Przyjeżdżamy więc do Tykocina na krótszą lub dłuższą wilegiaturę. Idealne miejsce na pobyt. I świetne na wypady - do lasu, na trzcinowiska, gdzie czaple, żurawie i para łabędzi, czy drugi brzeg leniwej o tej porze Narwi. Ale i przystań dobra na eskapady wyobraźni - w czasy historyczne, w wysokie rejony kultury i sztuki, aż do Witebska Marka Chagalla. Na miejscu atrakcje krajobrazowe, staropolskie śniadania, sączone wieczorami alkohole świata, trochę zabytków, jakieś judaica, wystawy, wernisaże. Epikurejski zachwyt nie zawsze potrafi jednak stłumić nostalgię i grozę – i szukamy kamyków, żeby położyć je na grobach, bo „pustka po Żydach i cisza”.

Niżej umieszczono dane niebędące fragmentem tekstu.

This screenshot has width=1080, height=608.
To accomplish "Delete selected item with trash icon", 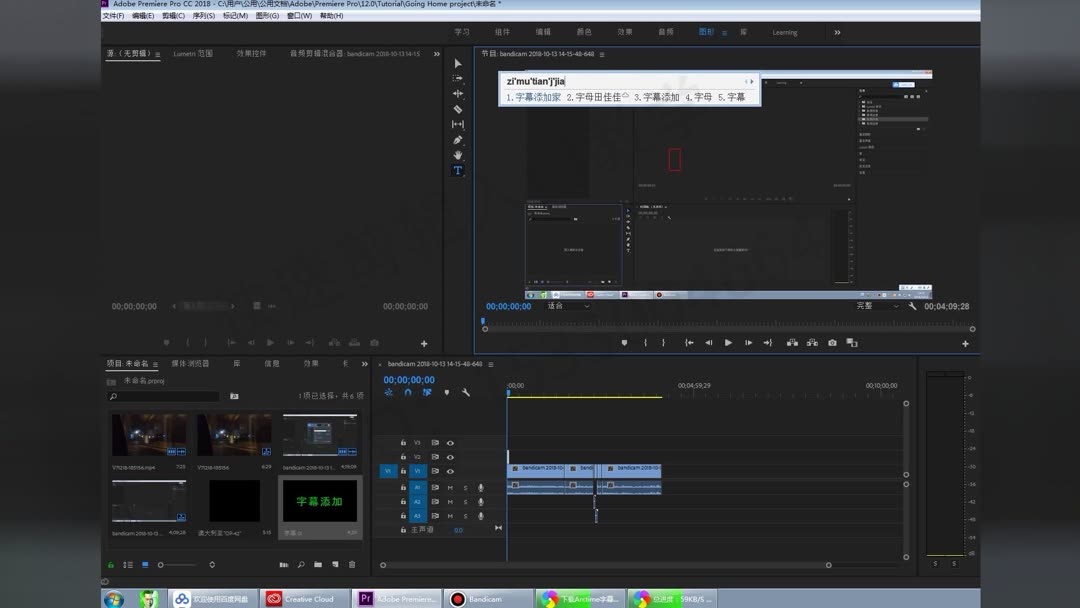I will (352, 565).
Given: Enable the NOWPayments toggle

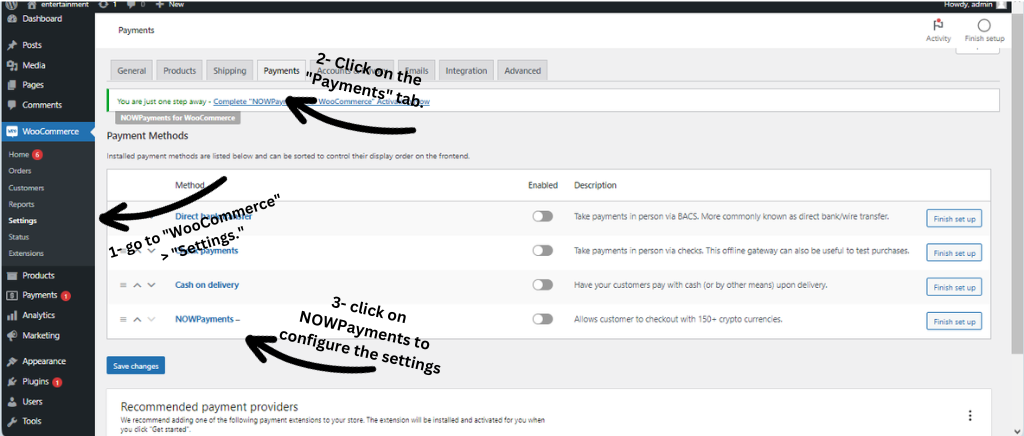Looking at the screenshot, I should click(542, 319).
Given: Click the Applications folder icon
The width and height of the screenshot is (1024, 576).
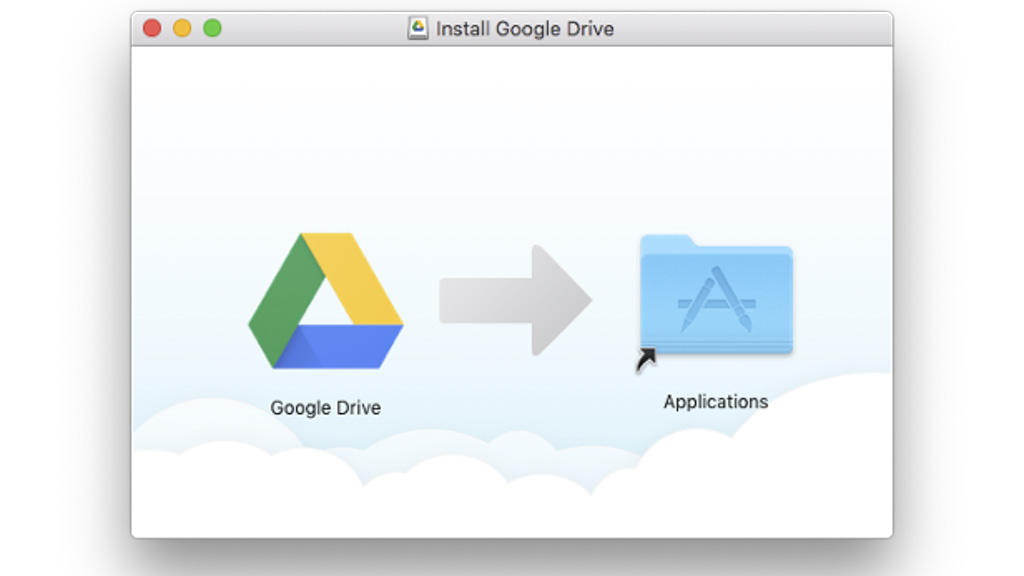Looking at the screenshot, I should [716, 295].
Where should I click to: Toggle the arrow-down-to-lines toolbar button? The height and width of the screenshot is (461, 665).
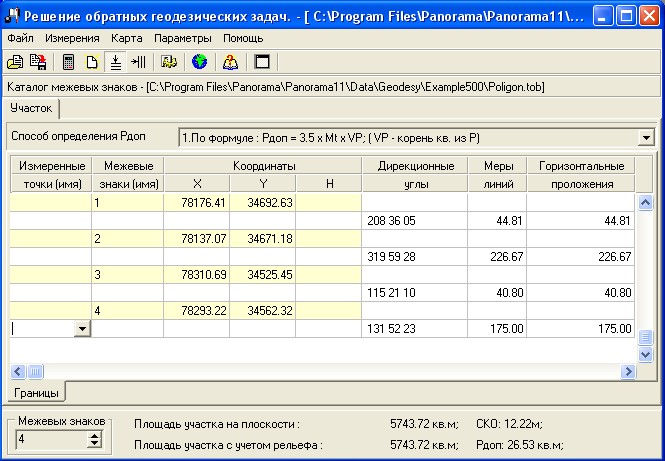coord(116,63)
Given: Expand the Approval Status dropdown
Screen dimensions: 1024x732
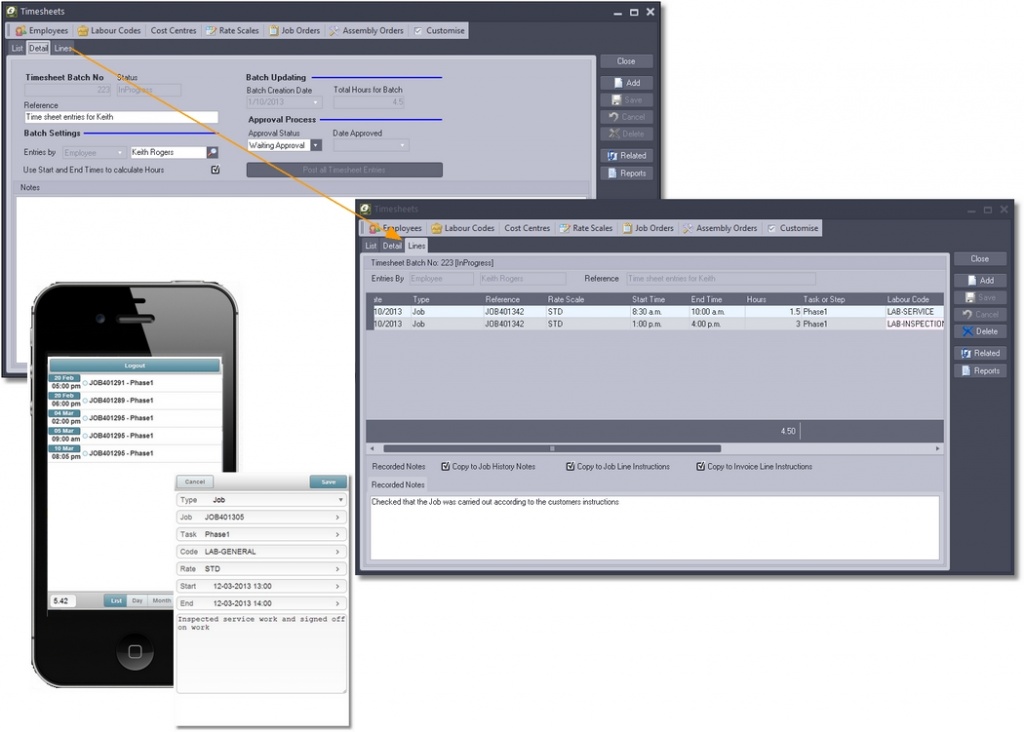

Ale nasz Tykocin, z atmosferą domu pracy twórczej, to też spotkania z ludźmi. Wciągające, domagające się zapisania rozmowy. Bo kogóż to tu zastajemy - szwedzkiego pisarza Mogensa Kjelgaarda, który napisał poruszającą opowieść tykocińską, Agnieszkę Osiecką, lekarkę Alinę Margolis-Edelman odsłaniającą tajemnicę żółtych żonkili, sędziwego Rubena z Argentyny, młodziutką Białorusinkę Olgę Mordas malującą w plenerze nadrzeczne pejzaże… Oni wszyscy współtworzą te tykocińskie narracje.
„Mam silną intuicję – napisał we wstępie krytyk Roman Pawłowski - że opowiadania Michała Szymańczaka wzmocnią jeszcze energię nadnarwiańskiego miasteczka i wzbogacą mitologię tego miejsca. Bo opowieści są równie ważne co rzeczywistość. A może nawet ważniejsze”.